Pero no nos engañemos creyendo que Jesús alaba sin más a los pecadores públicos, a los que vocean su ateísmo o su libertad de costumbres. Cuando asegura que las prostitutas y los publícanos llevan delantera a los creyentes no practicantes, se refiere a los pecadores arrepentidos, a los que hacen caso a la Palabra de Dios y cambian su vida. La descalificación de los fariseos y sacerdotes no les viene por creyentes, sino por no practicar lo que dicen que creen, y porque no se arrepienten de su hipocresía crónica. Jesús alaba a las mujeres públicas que, como la Magdalena y la pecadora de los siete demonios, se convierten en mujeres ejemplares. Jesús alaba a los publicanos que, como Mateo, lo dejan todo para seguirle, o como Zaqueo, que devuelve con creces todo lo robado, y da la mitad de sus bienes a los pobres. Estos son los hombres y mujeres públicos que alaba Jesús.
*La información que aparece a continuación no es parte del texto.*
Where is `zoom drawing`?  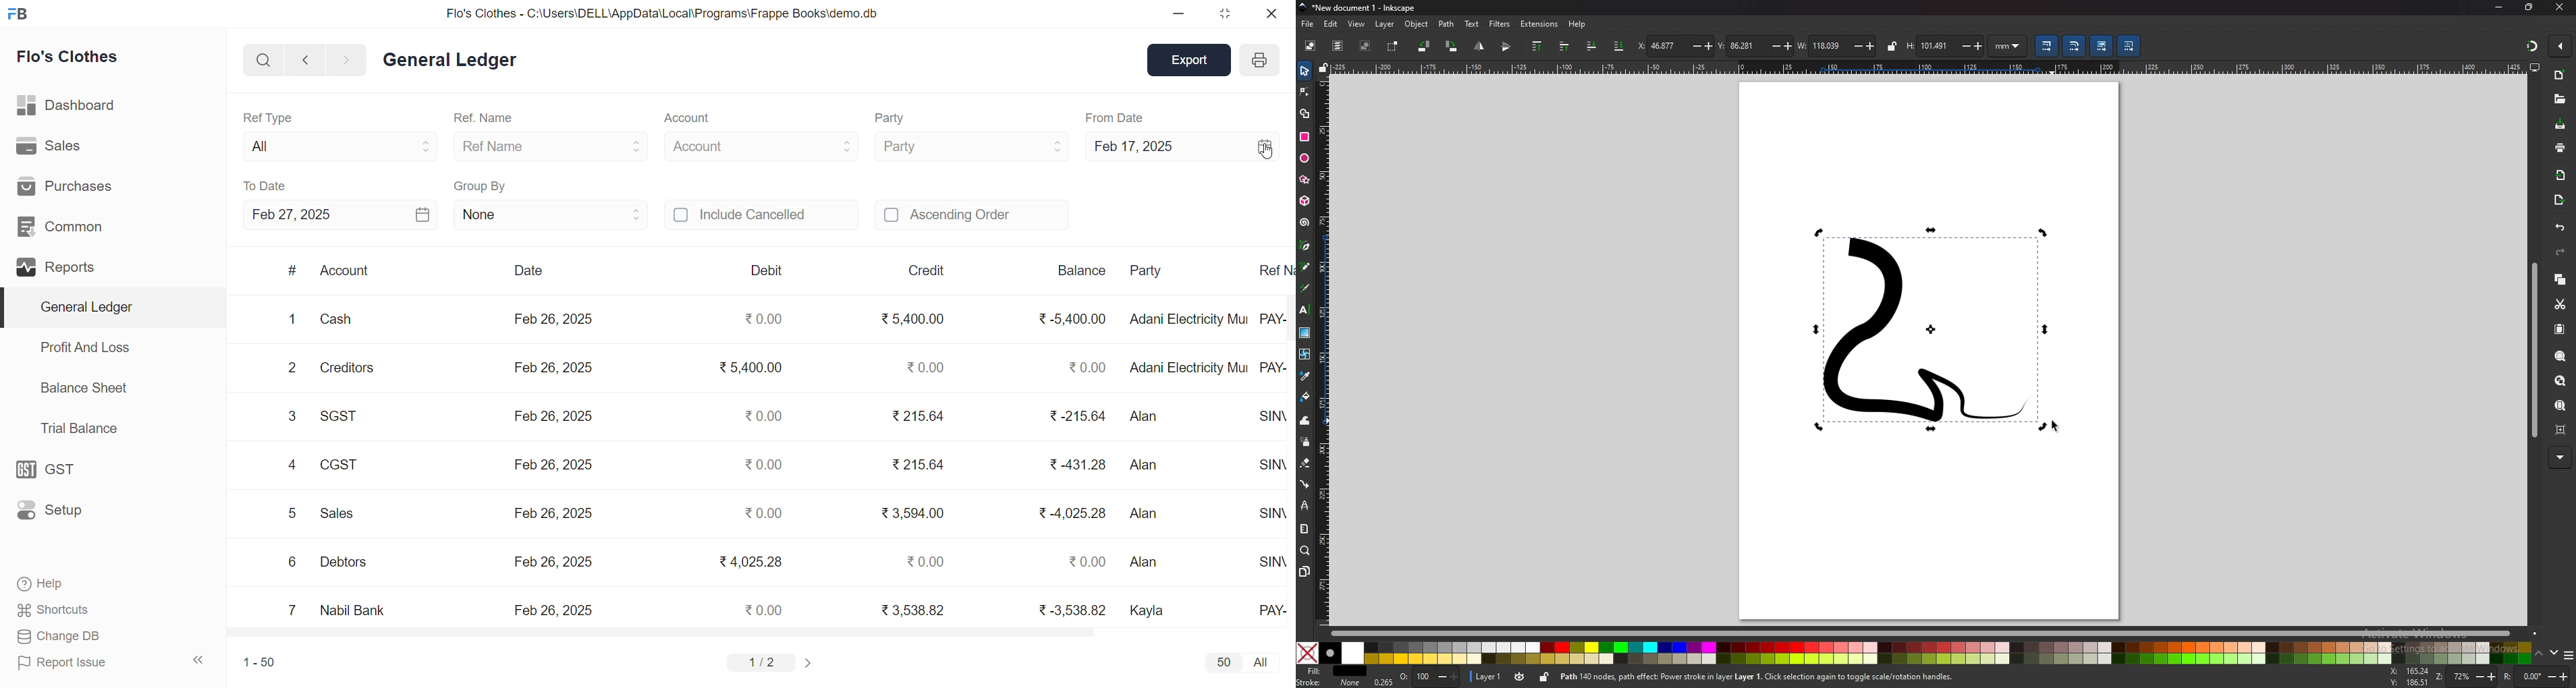
zoom drawing is located at coordinates (2560, 381).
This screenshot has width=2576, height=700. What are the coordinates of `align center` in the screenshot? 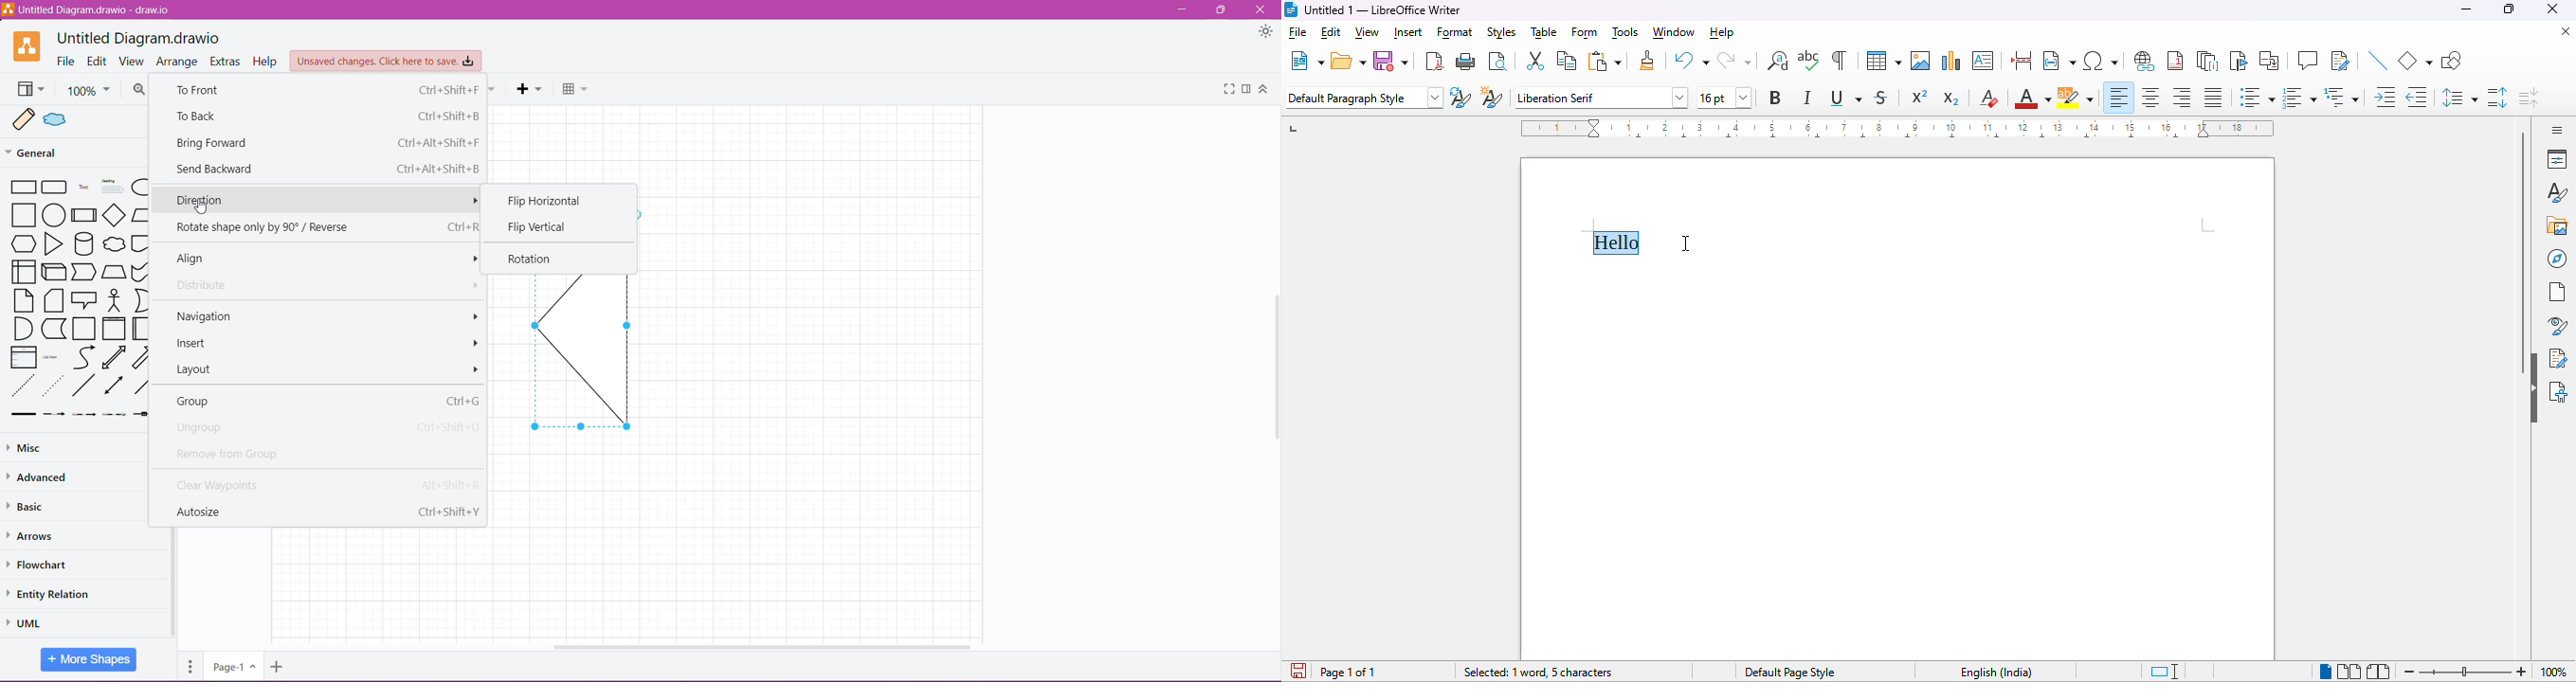 It's located at (2151, 99).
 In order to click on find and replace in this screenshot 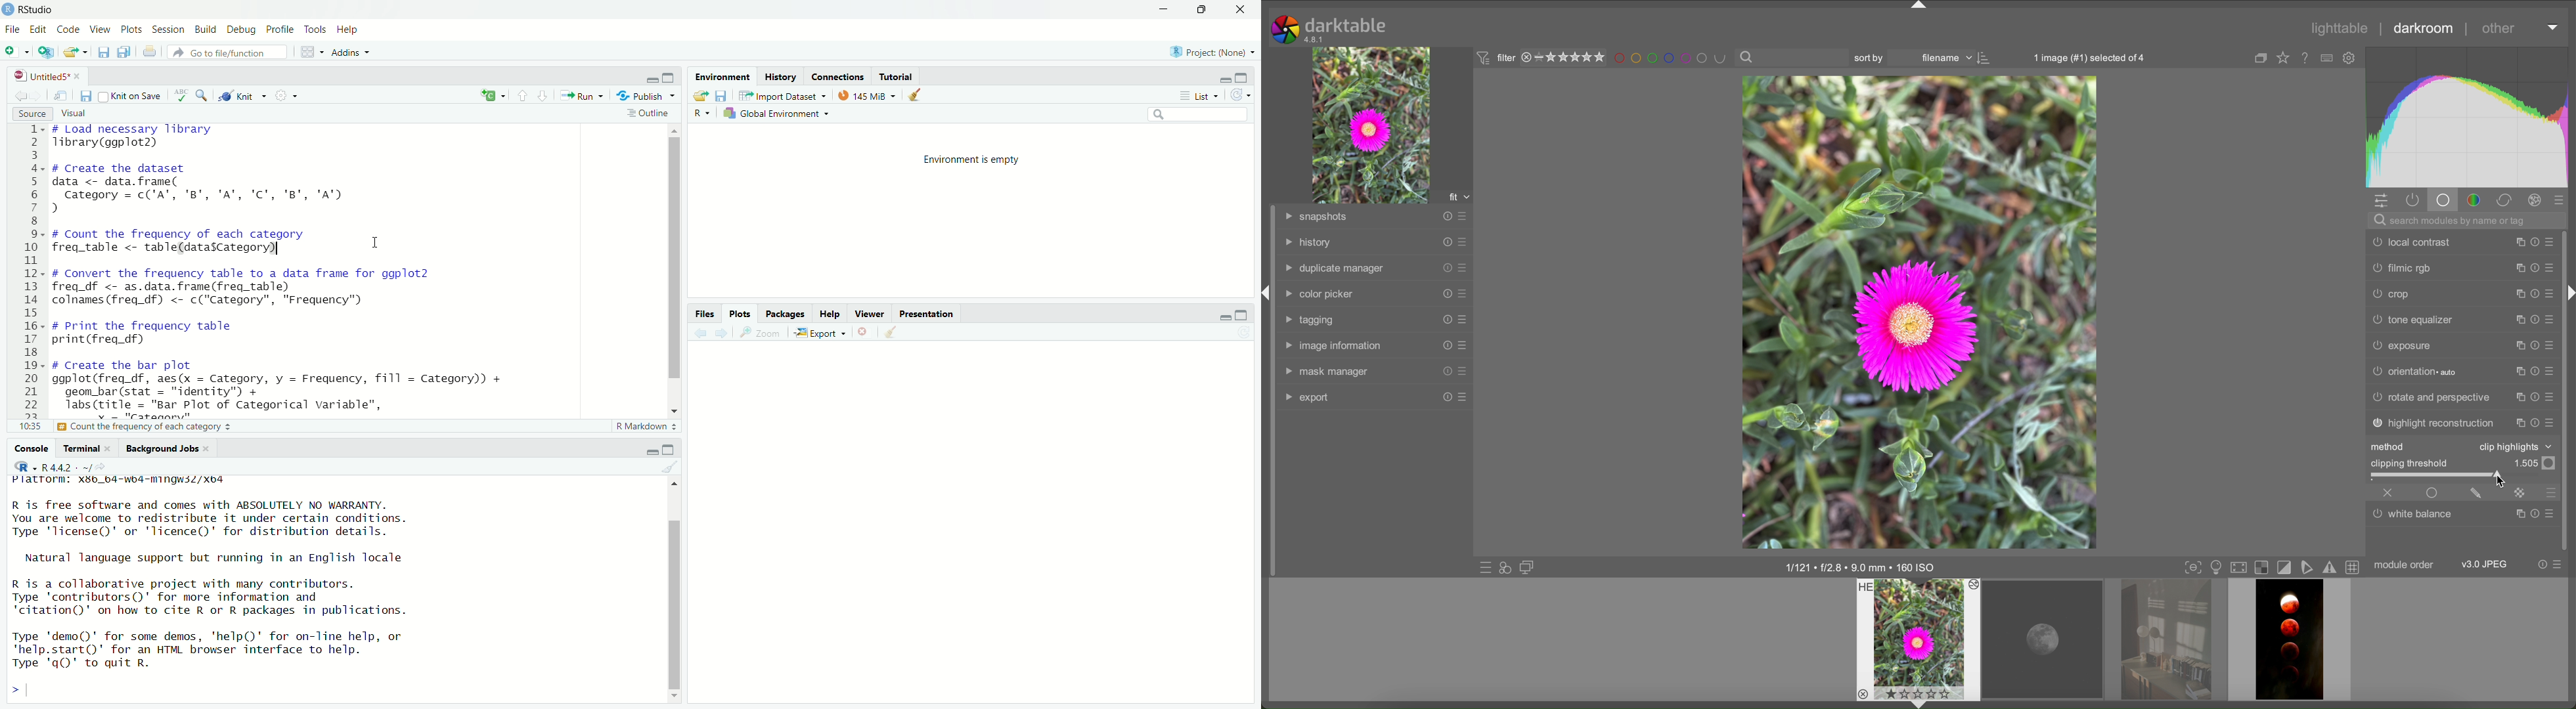, I will do `click(202, 97)`.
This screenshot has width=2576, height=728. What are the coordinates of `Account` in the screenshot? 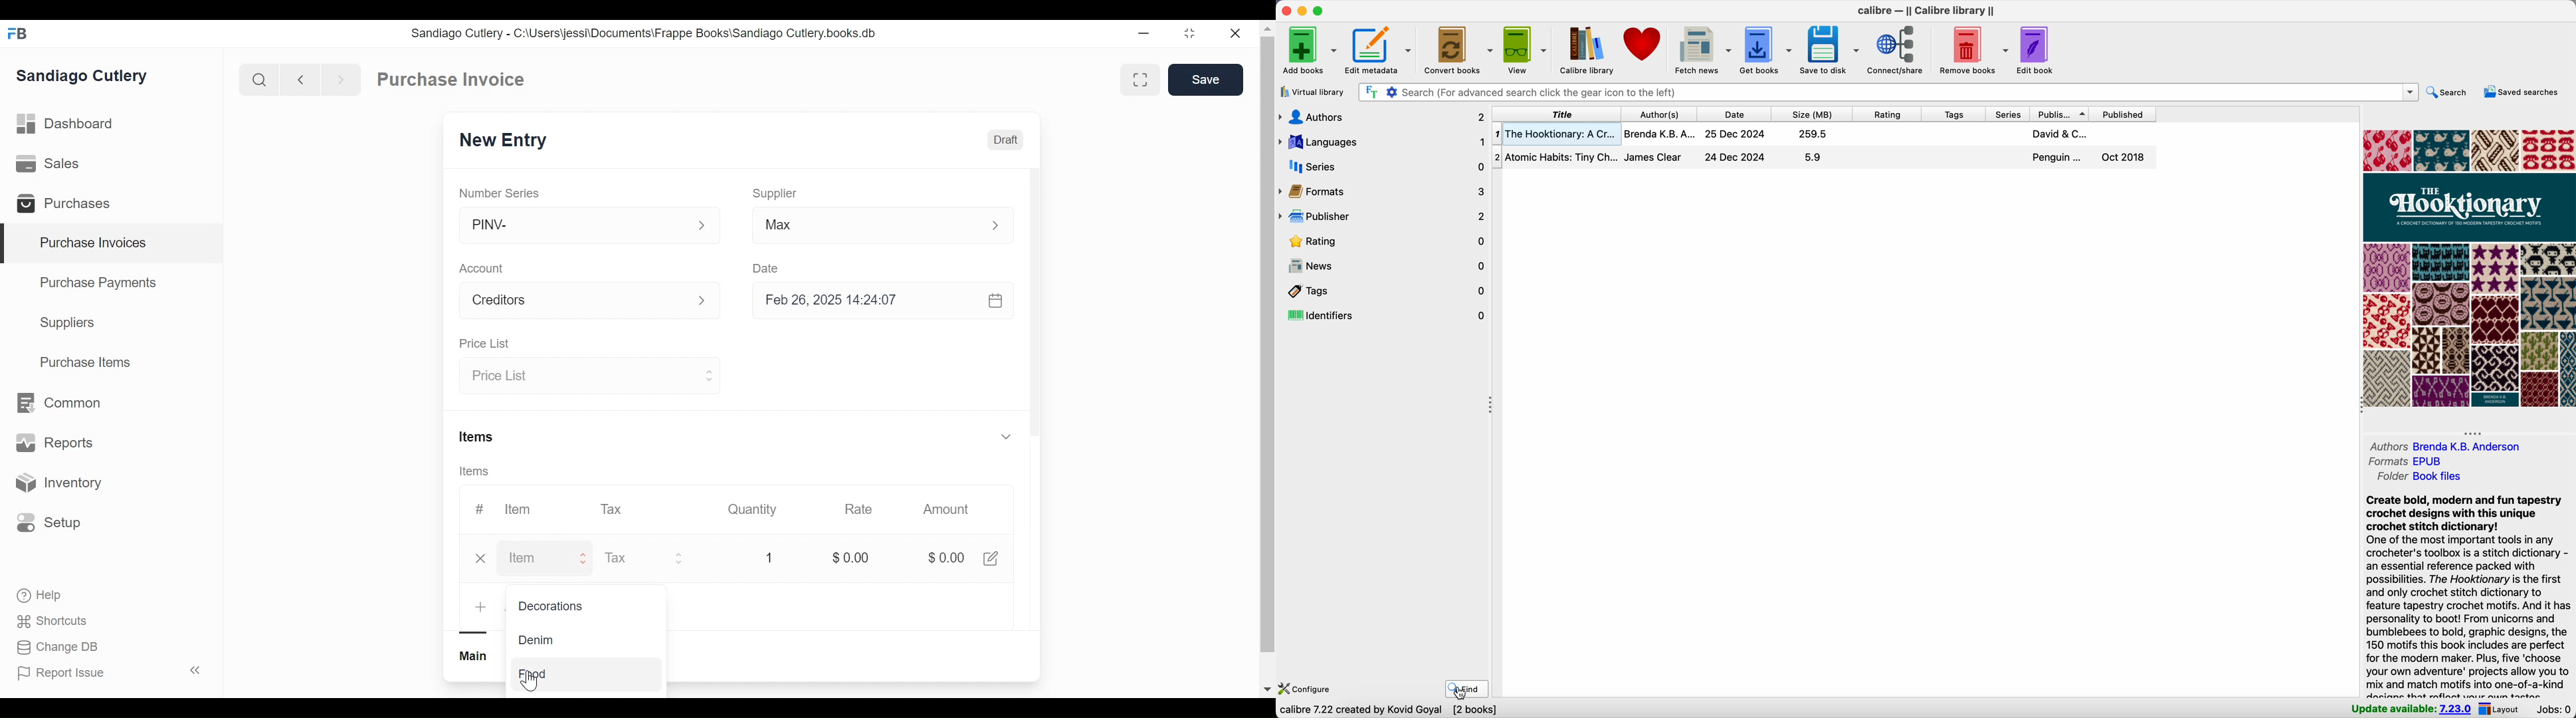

Cuánto mal ha causado en nuestra historia el divorcio entre fe y costumbres, entre teoría y práctica. Son muchos los documentos de la Iglesia que nos recuerdan y nos reprochan que una de las causas del ateísmo de mucha gente o de su alejamiento del influjo del evangelio se debe a que muchos de nosotros, los que nos profesamos cristianos, en lugar de reflejar a Dios con nuestro comportamiento lo ocultamos y lo deformamos. Ese mismo divorcio entre fe y vida, también lo practican aquellos que han reducido su religión a algo individualista e intimista, diciendo públicamente y a veces hasta con burla, que “no van”, y a escondidas o como en clandestinidad buscan a Dios y piden los auxilios y servicios de su Iglesia. El ideal cristiano no está ni en el hijo que dice “sí” y no va a trabajar, ni en el que dice “no” y va. El ideal es el hijo que dice “sí”, y va a la viña para cumplir la voluntad del Padre.

Dejémonos interpelar por la Palabra de Cristo para asumir nuestra propia responsabilidad y dejar de echar la culpa a los demás. Es cierto que el medio ambiente, la herencia que hemos recibido, las presiones sociales y muchas realidades nos pueden condicionar, pero recordemos que somos seres libres y que ningún fatalismo nos debe atar. Si nuestra vida pecadora o nuestra fe hipócrita, sin obras de justicia, nos tiene alejados del Reino de Dios, el Señor está esperando nuestro regreso. Si “el qué dirán” o los prejuicios sociales nos han atado a una “fe vergonzante» ya es hora de que vivamos nuestra libertad religiosa, porque la libertad religiosa depende más de nuestra actitud interior que de las leyes externas. Acerquémonos a Cristo modelo y prototipo del hombre libre y aprendamos de Él la verdadera libertad ante la ley, las tradiciones, las instituciones y ante las multitudes, porque: “El sábado se hizo para el hombre y no el hombre para el sábado».